Setting up the tag in this way allows for easy data sorting and analysis in Google Analytics and a programmatic mechanism to transform the data into visualizations.
Set up the correct GA Property ID and Ensure the Non-Interaction Hit Tag is set to ‘TRUE’. If you keep it by default ‘FALSE’, your bounce rate will get reduced artificially for all sites with scroll tracking!
Finally, add the Scroll Depth trigger to the tag settings, and you’ll be tracking your users’ scrolling activity in no time!
After you’ve QA’d your tag and validated that all of the thresholds fire correctly, you can publish your tag and begin using the data in Google Analytics to add another dimension of user involvement to your research.
How To View Scroll Depth In Google Analytics?
Now that you’ve put up your scroll tracking tag, you can utilize the data to monitor how people interact with your site.
You can view Scroll Tracking Data from the ‘Events’ section of the Google Analytics Activity report. Coupled with other metrics, it can provide useful insight into user behavior.
Analyzing Scroll Data in a Hurry is a Quick Exercise
- Examine the scroll events data for the whole site and calculate the proportion of people who hit each scrolling threshold (50%, 75%, etc.).

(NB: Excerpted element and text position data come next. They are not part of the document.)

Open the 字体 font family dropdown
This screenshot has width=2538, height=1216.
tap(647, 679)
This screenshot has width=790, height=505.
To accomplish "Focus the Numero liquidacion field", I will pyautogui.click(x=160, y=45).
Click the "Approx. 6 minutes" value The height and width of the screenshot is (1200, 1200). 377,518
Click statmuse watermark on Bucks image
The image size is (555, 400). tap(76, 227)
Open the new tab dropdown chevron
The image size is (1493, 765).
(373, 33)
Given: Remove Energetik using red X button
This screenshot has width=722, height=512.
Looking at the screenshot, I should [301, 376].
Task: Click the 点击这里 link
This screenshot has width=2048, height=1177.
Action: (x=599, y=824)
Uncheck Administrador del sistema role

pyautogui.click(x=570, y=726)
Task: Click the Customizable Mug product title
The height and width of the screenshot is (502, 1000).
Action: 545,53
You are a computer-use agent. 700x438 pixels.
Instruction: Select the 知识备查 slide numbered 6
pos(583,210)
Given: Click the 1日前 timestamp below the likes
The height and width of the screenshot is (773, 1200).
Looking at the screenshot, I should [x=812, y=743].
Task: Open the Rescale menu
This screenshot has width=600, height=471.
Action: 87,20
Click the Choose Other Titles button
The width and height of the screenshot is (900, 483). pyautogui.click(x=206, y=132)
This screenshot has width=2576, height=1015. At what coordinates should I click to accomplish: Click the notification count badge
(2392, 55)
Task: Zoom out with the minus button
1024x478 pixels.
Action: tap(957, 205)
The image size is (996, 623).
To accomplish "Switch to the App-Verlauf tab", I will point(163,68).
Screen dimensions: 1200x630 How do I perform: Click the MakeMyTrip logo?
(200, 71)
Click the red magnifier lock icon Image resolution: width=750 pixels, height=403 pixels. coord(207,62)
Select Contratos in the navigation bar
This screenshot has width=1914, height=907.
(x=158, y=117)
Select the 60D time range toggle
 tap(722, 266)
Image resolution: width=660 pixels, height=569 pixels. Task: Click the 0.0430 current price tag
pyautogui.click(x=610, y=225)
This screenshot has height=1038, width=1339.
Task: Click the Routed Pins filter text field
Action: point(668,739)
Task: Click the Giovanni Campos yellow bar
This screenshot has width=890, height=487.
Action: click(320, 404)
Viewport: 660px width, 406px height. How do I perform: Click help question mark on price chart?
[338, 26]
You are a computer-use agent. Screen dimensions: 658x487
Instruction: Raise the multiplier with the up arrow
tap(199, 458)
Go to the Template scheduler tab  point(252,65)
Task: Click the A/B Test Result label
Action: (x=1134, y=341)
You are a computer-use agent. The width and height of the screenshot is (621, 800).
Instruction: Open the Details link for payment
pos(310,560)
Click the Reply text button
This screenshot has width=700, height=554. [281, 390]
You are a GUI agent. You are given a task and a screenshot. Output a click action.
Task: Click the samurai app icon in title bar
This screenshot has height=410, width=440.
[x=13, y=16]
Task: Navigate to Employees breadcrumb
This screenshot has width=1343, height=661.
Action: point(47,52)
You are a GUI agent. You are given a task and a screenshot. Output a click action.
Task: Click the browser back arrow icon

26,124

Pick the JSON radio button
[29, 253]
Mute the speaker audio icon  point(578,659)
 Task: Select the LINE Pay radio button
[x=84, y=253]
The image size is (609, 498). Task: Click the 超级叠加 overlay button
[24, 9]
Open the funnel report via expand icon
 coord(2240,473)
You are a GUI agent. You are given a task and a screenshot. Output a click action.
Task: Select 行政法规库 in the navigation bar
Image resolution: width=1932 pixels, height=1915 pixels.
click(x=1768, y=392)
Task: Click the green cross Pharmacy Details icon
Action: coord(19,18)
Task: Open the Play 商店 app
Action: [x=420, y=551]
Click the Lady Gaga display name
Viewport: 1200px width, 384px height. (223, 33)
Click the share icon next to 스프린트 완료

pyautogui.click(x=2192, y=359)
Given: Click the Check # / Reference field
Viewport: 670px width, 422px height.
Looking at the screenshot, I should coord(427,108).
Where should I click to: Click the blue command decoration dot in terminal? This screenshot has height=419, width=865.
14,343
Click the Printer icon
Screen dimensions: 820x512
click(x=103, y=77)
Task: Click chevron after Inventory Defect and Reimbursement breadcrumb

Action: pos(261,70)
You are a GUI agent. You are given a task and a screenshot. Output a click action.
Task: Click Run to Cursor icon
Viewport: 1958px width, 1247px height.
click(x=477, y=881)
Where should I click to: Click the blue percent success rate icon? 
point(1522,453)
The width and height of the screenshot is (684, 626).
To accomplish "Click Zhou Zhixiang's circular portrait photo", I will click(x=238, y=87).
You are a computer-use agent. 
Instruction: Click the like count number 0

- Take a single page or content grouping, see how people scroll across it, and compare those metrics to unique page views.
- Examine how those pages or content groups compare to the site baseline and look for chances to improve.
How To Track Element Visibility In Google Tag Manager?
Using GTM’s Element Visibility trigger, you can fine-tune your scroll tracking even further.
Screens are not all made equal. Google Tag Manager has a native Element Visibility trigger if you want to track when a certain element on your page is viewed. This trigger notifies you when a certain proportion of an element is shown in the browser’s viewport (the region of a website viewable on a user’s screen).
You can set the tag to trigger for a certain ID or CSS selector. After adding the required ID or CSS selector to the settings, you can additionally use the Minimum Percent Visible parameter to have the tag fire only when a particular proportion of the element is visible in the viewport.
Later on, utilize Minimum Percent Visible as the Event Action. Add the ‘Percent Visible’ variable to the Event Action setting to do this.
You can also configure the triggering of the tag. It can trigger when a set amount of time on the page is reached or if the DOM is modified. Because of these user-defined options, this tag is quite adaptable and useful for measuring user engagement with your site’s pages.
When selecting ‘Some Visibility Events,’ adding conditions to the event trigger, like other common GTM tags, allows for an even more detailed setup.
Scroll tracking and element visibility monitoring give another layer of information to your research and allow you to gather insight into how people interact with the pages on your site without really interacting with anything.